Mud. Animal antics. Homemade bread. Baskets and baskets of eggs. More mud! Feeding cows. Puppy mischief. Live calves. A good save. More mud. New chicks. It was a good week.



















Calving season by turns is a season of contrasts, of deflating defeat and ecstatic elation. In spite of best efforts, everything goes wrong. Then, in spite of the worst efforts, everything goes amazingly right. In spite of best circumstances, everything goes wrong. In spite of worst circumstances, everything goes right. Sometimes it seems you just can’t win.
Last week was pretty hard on the psyche, as my father-in-law would say. We lost calves daily, in situations that seemed so avoidable but really were just the frustrating way nature works, sometimes with us, sometimes against us. Cold and snow and frigid overnight temperatures were definitely fighting against us.
However, things started turning around over the weekend as temps began to warm, and we were excited Sunday morning to find a cow have not twins but triplets, a pretty rare occurrence. All were alive and full term. One had a birth defect, sadly, and nature took care of it pretty quickly, but the other two were lively little things.
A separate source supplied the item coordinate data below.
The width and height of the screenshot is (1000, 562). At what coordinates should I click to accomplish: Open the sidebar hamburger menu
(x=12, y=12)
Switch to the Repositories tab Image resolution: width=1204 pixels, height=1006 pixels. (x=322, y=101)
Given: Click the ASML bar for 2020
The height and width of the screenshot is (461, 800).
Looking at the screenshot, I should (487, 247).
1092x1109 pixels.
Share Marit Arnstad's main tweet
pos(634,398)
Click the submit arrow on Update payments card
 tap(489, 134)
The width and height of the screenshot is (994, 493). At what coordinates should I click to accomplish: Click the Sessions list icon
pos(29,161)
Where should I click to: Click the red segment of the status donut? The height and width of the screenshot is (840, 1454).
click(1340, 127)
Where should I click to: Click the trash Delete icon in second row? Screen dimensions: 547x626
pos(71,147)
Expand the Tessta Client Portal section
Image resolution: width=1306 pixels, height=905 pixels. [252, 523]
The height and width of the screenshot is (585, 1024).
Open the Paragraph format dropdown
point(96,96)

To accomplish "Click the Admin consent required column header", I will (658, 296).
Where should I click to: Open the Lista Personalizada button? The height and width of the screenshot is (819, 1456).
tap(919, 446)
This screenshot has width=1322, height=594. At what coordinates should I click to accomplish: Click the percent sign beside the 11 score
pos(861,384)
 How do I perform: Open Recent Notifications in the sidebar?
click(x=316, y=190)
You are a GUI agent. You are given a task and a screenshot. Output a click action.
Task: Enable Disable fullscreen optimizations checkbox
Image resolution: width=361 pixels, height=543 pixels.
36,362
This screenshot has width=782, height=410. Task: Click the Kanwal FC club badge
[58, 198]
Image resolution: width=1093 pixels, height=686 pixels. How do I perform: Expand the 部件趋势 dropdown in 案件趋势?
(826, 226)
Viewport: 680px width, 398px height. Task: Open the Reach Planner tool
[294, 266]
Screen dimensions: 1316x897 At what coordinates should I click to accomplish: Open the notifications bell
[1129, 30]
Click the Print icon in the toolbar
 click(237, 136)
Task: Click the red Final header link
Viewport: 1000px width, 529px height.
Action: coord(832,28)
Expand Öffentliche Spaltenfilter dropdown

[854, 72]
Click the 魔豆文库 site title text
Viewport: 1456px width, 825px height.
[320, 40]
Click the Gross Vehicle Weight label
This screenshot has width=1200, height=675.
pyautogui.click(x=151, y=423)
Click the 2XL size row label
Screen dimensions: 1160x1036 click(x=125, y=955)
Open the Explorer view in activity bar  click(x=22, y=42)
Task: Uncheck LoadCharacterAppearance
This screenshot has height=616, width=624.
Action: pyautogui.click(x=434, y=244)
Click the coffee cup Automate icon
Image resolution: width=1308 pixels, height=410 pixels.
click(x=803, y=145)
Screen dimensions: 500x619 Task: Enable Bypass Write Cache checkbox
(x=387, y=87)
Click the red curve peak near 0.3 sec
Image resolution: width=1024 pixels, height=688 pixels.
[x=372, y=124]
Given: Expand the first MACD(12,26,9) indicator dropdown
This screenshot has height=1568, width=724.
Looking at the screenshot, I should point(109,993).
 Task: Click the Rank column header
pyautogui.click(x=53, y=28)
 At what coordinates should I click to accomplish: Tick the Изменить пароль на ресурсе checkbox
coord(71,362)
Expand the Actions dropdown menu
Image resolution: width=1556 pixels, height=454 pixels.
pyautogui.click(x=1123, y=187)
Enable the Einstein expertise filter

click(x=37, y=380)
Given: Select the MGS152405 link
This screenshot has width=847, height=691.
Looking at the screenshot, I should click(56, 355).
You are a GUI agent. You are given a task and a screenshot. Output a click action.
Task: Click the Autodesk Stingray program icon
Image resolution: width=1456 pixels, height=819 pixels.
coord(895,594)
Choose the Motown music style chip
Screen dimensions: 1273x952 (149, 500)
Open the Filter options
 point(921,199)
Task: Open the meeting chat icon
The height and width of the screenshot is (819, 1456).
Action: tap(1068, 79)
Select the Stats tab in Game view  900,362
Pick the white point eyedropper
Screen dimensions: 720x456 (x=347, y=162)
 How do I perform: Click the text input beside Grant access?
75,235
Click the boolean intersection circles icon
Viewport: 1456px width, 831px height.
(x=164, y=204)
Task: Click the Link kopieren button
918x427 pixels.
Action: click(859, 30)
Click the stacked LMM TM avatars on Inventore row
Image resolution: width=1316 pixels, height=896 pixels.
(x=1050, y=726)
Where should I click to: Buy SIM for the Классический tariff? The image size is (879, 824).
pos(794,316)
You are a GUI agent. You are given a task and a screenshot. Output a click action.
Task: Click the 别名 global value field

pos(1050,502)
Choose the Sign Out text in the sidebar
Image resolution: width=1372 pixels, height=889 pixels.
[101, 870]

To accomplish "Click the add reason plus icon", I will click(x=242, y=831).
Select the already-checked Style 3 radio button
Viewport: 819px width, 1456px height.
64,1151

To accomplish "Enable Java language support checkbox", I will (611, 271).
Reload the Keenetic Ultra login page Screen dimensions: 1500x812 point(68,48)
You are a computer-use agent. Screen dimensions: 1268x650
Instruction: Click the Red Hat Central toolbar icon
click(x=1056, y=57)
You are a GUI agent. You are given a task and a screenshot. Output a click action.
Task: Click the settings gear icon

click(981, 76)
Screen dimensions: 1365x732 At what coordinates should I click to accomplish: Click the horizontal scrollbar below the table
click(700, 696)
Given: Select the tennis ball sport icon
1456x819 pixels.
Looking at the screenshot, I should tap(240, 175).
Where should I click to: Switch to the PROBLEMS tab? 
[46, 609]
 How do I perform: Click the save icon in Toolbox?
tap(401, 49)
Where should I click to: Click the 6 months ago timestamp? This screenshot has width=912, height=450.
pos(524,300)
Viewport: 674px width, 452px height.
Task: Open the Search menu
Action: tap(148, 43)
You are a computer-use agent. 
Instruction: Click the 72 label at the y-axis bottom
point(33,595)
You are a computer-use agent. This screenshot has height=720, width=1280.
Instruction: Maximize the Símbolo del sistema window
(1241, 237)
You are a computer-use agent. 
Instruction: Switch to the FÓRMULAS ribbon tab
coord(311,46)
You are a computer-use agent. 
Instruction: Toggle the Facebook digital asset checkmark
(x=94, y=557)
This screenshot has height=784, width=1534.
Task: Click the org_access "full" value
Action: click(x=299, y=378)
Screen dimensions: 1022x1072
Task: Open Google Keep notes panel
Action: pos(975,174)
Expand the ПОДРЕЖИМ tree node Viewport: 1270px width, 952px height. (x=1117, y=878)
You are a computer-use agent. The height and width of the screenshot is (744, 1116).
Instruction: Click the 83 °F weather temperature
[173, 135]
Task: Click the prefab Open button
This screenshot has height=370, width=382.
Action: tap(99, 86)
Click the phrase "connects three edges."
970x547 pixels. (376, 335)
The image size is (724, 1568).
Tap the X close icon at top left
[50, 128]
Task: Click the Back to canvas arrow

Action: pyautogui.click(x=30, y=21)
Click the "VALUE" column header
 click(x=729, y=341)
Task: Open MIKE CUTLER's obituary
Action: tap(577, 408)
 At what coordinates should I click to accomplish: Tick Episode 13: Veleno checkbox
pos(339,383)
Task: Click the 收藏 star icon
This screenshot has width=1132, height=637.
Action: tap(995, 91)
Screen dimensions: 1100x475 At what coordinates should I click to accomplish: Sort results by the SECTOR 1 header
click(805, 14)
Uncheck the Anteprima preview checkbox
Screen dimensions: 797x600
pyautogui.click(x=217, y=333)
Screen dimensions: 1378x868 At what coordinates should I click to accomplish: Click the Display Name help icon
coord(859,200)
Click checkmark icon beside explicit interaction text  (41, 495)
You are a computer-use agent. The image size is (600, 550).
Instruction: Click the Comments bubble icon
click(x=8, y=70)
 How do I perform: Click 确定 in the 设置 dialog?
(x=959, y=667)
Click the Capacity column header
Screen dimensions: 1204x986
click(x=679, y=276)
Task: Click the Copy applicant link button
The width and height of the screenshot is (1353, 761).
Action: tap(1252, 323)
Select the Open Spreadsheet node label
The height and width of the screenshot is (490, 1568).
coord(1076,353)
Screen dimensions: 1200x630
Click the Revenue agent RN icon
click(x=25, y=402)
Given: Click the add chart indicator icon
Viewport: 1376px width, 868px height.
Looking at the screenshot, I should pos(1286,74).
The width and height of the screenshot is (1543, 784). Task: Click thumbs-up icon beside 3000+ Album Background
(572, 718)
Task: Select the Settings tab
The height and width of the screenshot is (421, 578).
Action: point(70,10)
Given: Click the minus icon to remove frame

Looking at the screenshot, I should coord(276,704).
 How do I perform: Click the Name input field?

We snagged one from the cow to give to a different cow who lost a calf, so that was a win, since cows without calves aren’t kept around, and since most of the time twins can’t be raised by the same cow it was actually two wins.
Then yesterday, a tiny heifer started calving and wasn’t progressing. The calf was malpresented, with its head twisted to the side so it was basically being born upside down, which is not how things are supposed to work. We honestly weren’t overly optimistic – The heifer was tiny, and we had lost a cow and calf last week to a similar malpresentation. After a surprisingly successful pull, the calf was born without injury to the cow, but by all appearances the calf was dead. It’s tongue was horribly engorged, it wasn’t breathing, and its eyes had a deathly glassy look to them, with very little eye reflex. Efforts seemed fruitless, but after twenty or thirty minutes of viciously rubbing and drying the calf, encouraging airflow in the lungs, poking its nose, and eventually moving it roughly around (i.e. kicking it) to mimic mama’s rough licking and prodding, the calf was sitting up right, sneezing and shaking his ears. That’s a win. He wasn’t out of the woods, but what a neat save.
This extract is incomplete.